18 May 2009

Comic Books: All Grown Up (Part 1)

Now, comics are not necessarily comic books, and comic books may be in fact be graphic novels, and comics may be made into cartoons and cartoons into comics, but they are not the same thing. It's all a bit confusing, so I will explain a little.

First, there are comic strips (think, Peanuts), a newspaper staple that, like all things newspaper, are in decline and fighting to survive. But they are finding a second life online and loads of them may now be found on Comics.com.

Comic books are more than long-form comic strips, and most are not funny at all. And, while they used to be directed exclusively to preadolescents and adolescents, they now are published for an older demographic and are very diverse in style and content. Many are not about superheroes at all, or are even anti-superhero (The Watchmen), and most people have probably seen movies based on "comic books" and had no idea that was the source. One director even made a movie based on a comic and did not know that fact at the time (David Cronenberg and A History of Violence).

Since "comic book" is a misnomer and (often wrongly) connotes juvenile pulps, many of these modern, serious and mature works (at least in collected or longer form) are called "graphic novels." But that term is clunky and a little controversial, as much an effort to sound serious and mature, and a marketing ploy to reach mature readers, as anything else.
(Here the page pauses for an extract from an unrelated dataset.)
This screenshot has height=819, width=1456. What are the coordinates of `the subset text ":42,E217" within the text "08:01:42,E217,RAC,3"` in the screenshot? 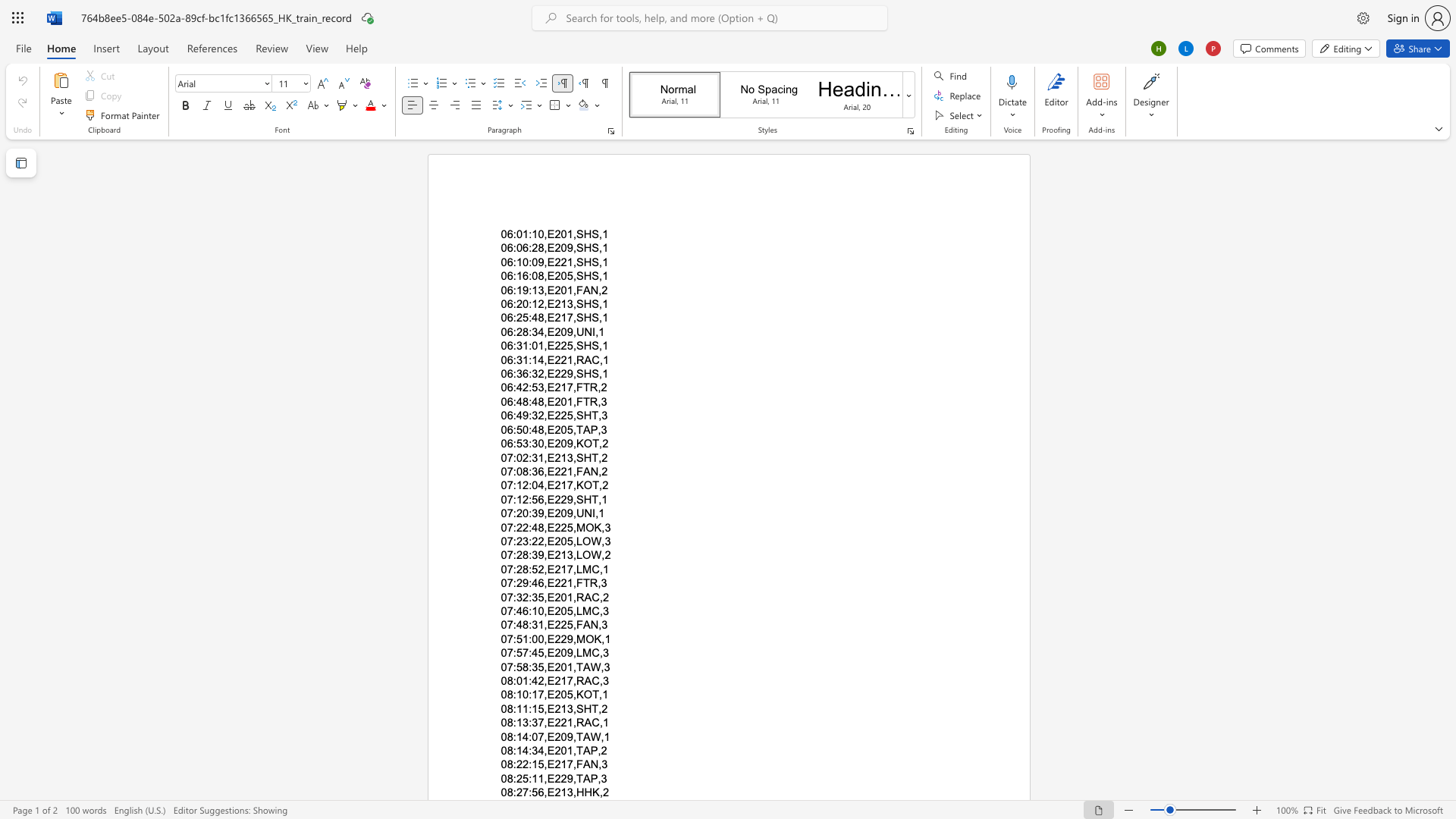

So I just stick with "comics," by which I mean all illustrated serials and novellas, ranging from Maus to Spider-man to Archie. Illustration is really their only commonality—"comics is a medium, not a genre."


Art Spiegelman's Pulitzer-winning Maus, a biography of his father's survival of the Holocaust, is a stellar example of the modern "graphic novel," which unites the countercultural and mature subjects of underground and independent comics with the more popular style of mainstream comics.